TASK INSTRUCTIONS
Each line of the material holding the word "computer" must be identified and copied.

──────

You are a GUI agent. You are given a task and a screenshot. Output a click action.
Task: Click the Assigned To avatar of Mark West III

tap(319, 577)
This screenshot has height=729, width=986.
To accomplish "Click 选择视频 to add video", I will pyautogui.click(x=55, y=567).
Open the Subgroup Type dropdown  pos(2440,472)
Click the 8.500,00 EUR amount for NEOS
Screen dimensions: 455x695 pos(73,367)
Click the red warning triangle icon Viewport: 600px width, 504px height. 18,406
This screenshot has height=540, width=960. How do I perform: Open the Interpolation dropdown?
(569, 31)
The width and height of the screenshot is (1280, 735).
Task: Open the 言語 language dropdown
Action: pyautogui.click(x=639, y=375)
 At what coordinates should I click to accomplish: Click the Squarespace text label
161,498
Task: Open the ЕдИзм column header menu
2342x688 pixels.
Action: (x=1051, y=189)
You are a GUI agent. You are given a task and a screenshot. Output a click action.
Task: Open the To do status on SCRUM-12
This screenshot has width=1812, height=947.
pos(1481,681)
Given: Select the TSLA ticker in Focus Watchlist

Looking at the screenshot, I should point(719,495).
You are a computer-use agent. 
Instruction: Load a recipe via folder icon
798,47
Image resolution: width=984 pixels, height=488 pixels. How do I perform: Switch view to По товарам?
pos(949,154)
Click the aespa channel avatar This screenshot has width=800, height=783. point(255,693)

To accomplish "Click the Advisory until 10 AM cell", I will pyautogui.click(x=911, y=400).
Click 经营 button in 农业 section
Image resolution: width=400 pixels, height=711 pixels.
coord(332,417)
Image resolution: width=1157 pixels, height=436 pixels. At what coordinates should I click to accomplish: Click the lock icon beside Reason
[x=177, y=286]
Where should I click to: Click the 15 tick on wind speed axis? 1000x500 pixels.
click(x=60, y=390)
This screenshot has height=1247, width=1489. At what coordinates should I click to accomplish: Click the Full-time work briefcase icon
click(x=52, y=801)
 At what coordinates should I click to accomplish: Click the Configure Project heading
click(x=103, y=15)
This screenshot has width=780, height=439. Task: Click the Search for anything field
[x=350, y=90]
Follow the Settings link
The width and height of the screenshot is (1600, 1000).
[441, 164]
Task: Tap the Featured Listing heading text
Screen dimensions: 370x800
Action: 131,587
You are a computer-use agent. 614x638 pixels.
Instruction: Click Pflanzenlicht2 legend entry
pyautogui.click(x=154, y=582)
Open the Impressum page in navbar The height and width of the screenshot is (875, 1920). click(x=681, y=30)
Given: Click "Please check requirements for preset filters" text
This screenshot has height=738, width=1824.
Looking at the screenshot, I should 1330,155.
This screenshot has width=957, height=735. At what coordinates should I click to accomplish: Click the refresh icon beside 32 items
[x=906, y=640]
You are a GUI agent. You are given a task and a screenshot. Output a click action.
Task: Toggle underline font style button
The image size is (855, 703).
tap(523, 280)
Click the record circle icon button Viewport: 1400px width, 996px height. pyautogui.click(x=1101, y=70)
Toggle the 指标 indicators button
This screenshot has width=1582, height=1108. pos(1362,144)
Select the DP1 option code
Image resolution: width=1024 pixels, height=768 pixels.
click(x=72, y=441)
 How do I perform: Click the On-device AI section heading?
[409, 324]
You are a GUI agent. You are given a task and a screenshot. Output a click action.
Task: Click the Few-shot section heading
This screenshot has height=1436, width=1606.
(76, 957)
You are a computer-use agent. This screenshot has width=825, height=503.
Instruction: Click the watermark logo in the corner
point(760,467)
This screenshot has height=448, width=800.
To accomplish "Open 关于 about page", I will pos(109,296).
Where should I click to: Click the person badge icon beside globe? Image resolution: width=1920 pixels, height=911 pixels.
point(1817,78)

──────

TASK RESPONSE
You are a computer-use agent. 
You are a computer-use agent. 614x638 pixels.
You are a computer-use agent. This screenshot has width=825, height=503.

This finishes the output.